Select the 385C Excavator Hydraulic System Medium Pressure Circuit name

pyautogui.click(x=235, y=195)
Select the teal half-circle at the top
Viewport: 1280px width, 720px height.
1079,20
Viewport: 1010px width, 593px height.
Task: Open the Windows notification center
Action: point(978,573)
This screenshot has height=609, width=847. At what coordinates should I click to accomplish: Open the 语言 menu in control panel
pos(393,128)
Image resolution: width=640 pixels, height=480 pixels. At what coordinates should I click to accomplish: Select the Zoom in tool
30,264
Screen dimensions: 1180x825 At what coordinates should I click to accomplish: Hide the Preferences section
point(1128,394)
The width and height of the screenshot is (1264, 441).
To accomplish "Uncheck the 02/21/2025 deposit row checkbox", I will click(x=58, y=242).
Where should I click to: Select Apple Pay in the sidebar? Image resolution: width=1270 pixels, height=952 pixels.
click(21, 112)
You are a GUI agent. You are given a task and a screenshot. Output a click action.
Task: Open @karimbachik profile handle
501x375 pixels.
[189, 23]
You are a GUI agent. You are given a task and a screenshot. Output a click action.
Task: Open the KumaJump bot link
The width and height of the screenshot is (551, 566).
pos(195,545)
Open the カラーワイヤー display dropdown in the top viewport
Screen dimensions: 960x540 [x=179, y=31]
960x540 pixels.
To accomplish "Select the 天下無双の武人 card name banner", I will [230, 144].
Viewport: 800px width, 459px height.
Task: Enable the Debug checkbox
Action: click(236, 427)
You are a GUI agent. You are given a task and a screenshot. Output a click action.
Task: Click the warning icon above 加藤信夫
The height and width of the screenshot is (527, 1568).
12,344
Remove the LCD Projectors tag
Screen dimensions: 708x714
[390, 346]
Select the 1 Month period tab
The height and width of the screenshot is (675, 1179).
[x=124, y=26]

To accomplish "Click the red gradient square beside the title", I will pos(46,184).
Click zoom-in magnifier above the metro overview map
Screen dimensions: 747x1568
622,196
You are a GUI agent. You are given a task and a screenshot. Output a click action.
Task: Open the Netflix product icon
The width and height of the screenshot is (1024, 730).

☆ ☆ ☆ ☆

● **Prompt**: Lines from the one containing "960x540 pixels." through the end of the data above must be written out exactly, and no other lines are needed.

● **Response box**:
960x540 pixels.
To accomplish "Select the 天下無双の武人 card name banner", I will [230, 144].
Viewport: 800px width, 459px height.
Task: Enable the Debug checkbox
Action: click(236, 427)
You are a GUI agent. You are given a task and a screenshot. Output a click action.
Task: Click the warning icon above 加藤信夫
The height and width of the screenshot is (527, 1568).
12,344
Remove the LCD Projectors tag
Screen dimensions: 708x714
[390, 346]
Select the 1 Month period tab
The height and width of the screenshot is (675, 1179).
[x=124, y=26]

To accomplish "Click the red gradient square beside the title", I will pos(46,184).
Click zoom-in magnifier above the metro overview map
Screen dimensions: 747x1568
622,196
You are a GUI agent. You are given a task and a screenshot. Output a click action.
Task: Open the Netflix product icon
The width and height of the screenshot is (1024, 730).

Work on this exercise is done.